Context: Correct diagnosis of the tissue origin of a metastatic cancer is the first step in disease management, but it is frequently difficult using standard pathologic methods. Microarray-based gene expression profiling has shown great promise as a new tool to address this challenge.
Objective: Adoption of microarray technologies in the clinic remains limited. We aimed to bridge this technological gap by developing a real-time quantitative polymerase chain reaction (RT-PCR) assay.
Design: We constructed a microarray database of 466 frozen and 112 formalin-fixed, paraffin-embedded (FFPE) samples of both primary and metastatic tumors, measuring expression of 22,000 genes. From the microarray database, we used a genetic algorithm to search for gene combinations optimal for multitumor classification. A 92-gene RT-PCR assay was then designed and used to generate a database for 481 frozen and 119 FFPE tumor samples.

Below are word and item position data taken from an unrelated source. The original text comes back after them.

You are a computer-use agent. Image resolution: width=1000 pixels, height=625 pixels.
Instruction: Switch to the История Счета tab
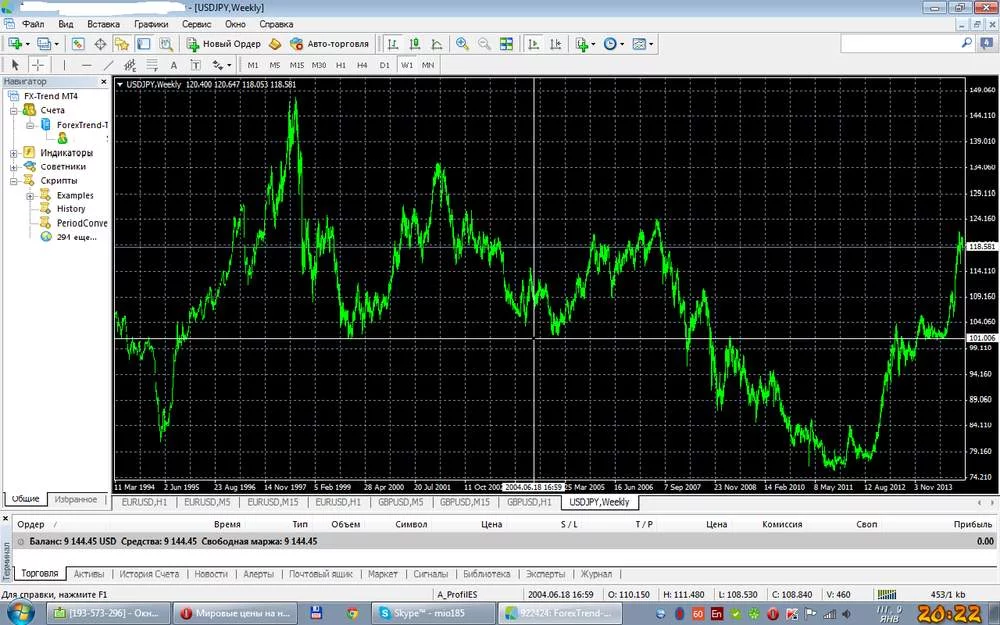[149, 574]
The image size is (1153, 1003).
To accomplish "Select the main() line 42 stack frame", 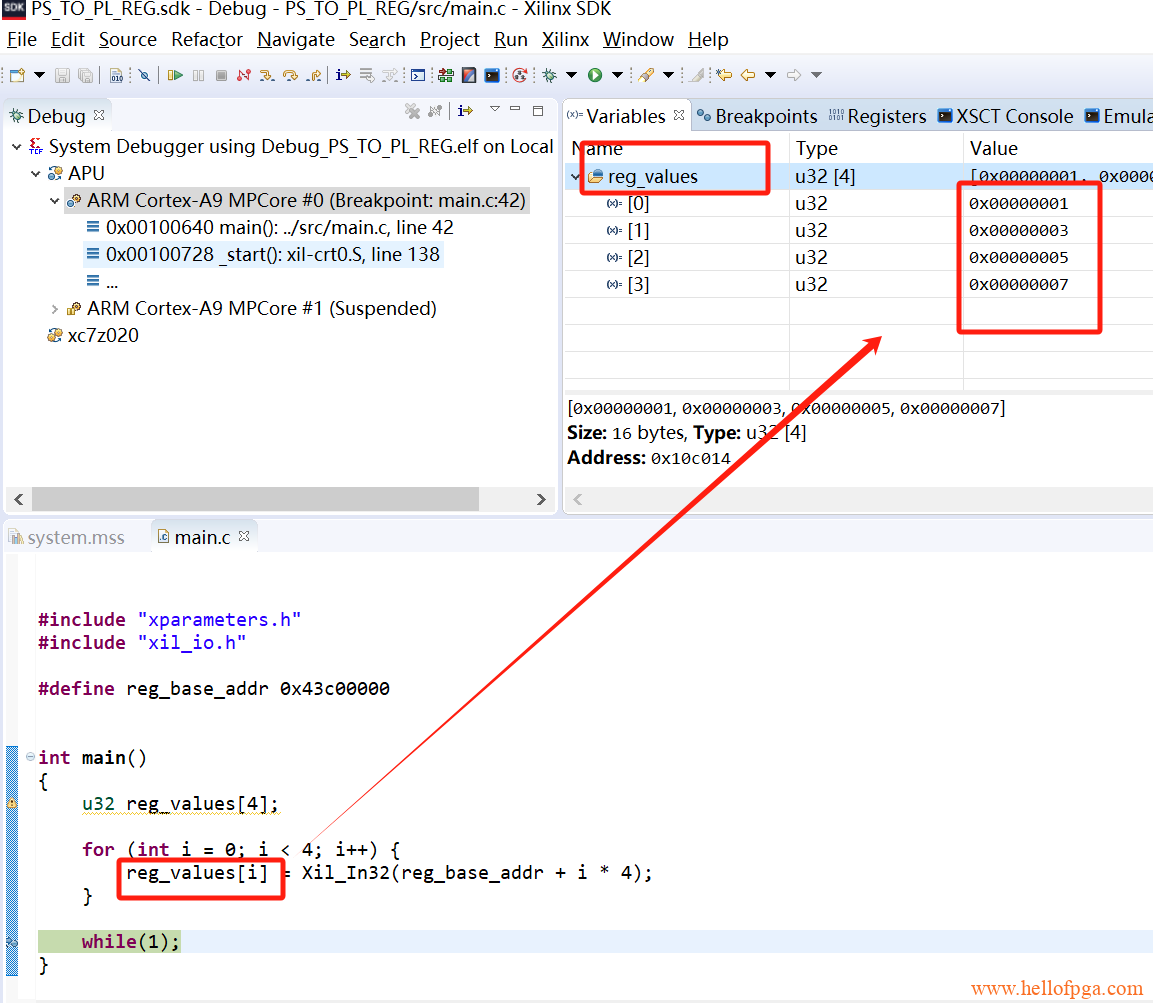I will [x=279, y=228].
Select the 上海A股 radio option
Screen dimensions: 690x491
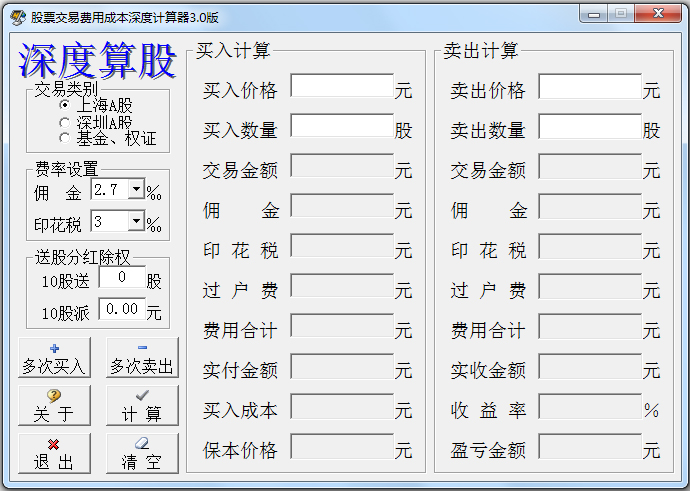pyautogui.click(x=65, y=105)
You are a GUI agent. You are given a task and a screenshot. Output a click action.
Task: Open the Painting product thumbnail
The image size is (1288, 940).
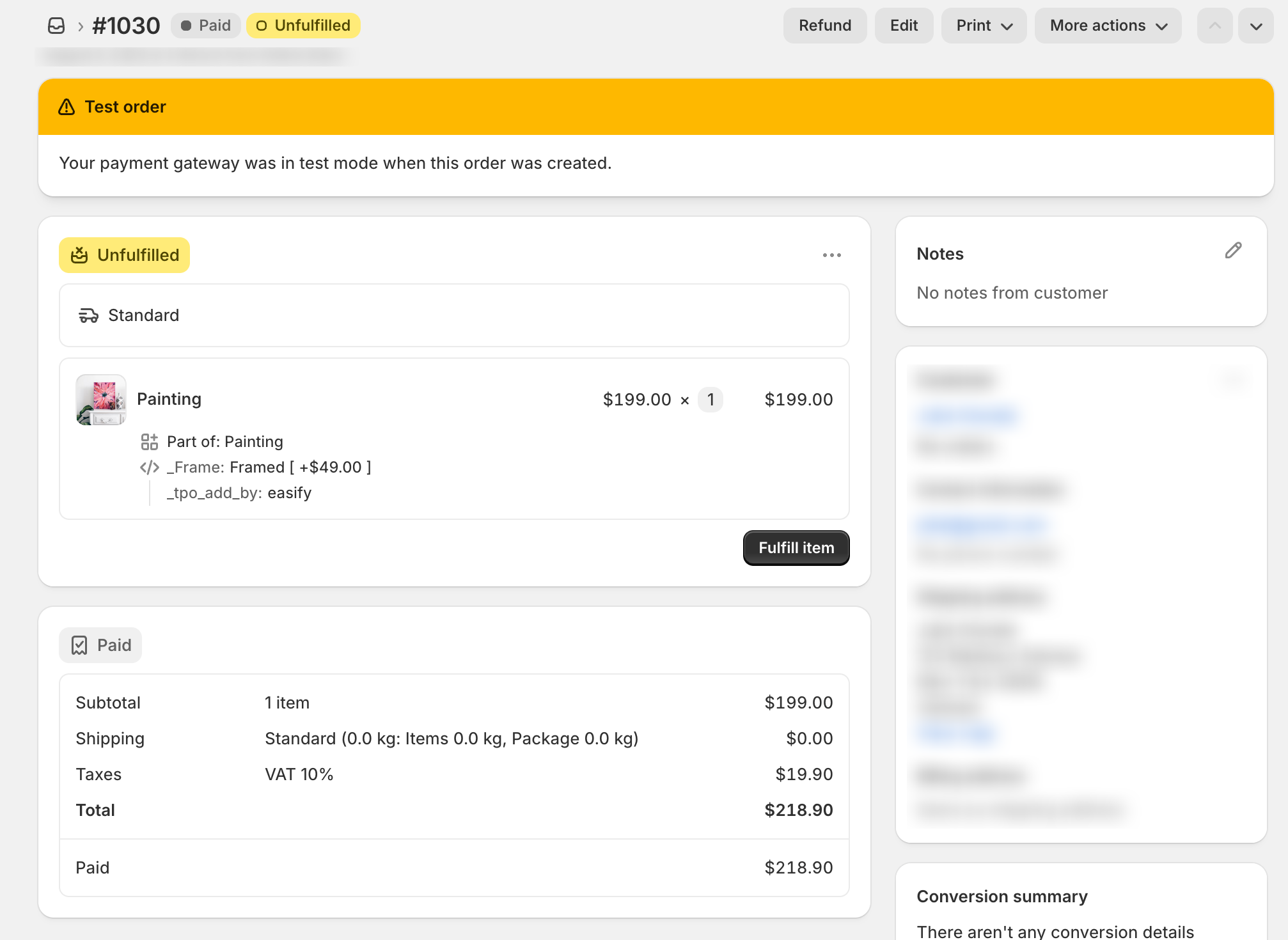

Results: The microarray-based K-nearest neighbor classifier demonstrated 84% accuracy in classifying 39 tumor types via cross-validation and 82% accuracy in predicting 112 independent FFPE samples. We successfully translated the microarray database to the RT-PCR platform, which allowed an overall success rate of 87% in classifying 32 different tumor classes in the validation set of 119 FFPE tumor samples.
Conclusions: The RT-PCR-based expression assay involving 92 genes represents a powerful tool for accurately and objectively identifying the site of origin for metastatic tumors, especially in the cases of cancer of unknown primary. The assay uses RT-PCR and routine FFPE samples, making it suitable for rapid clinical adoption.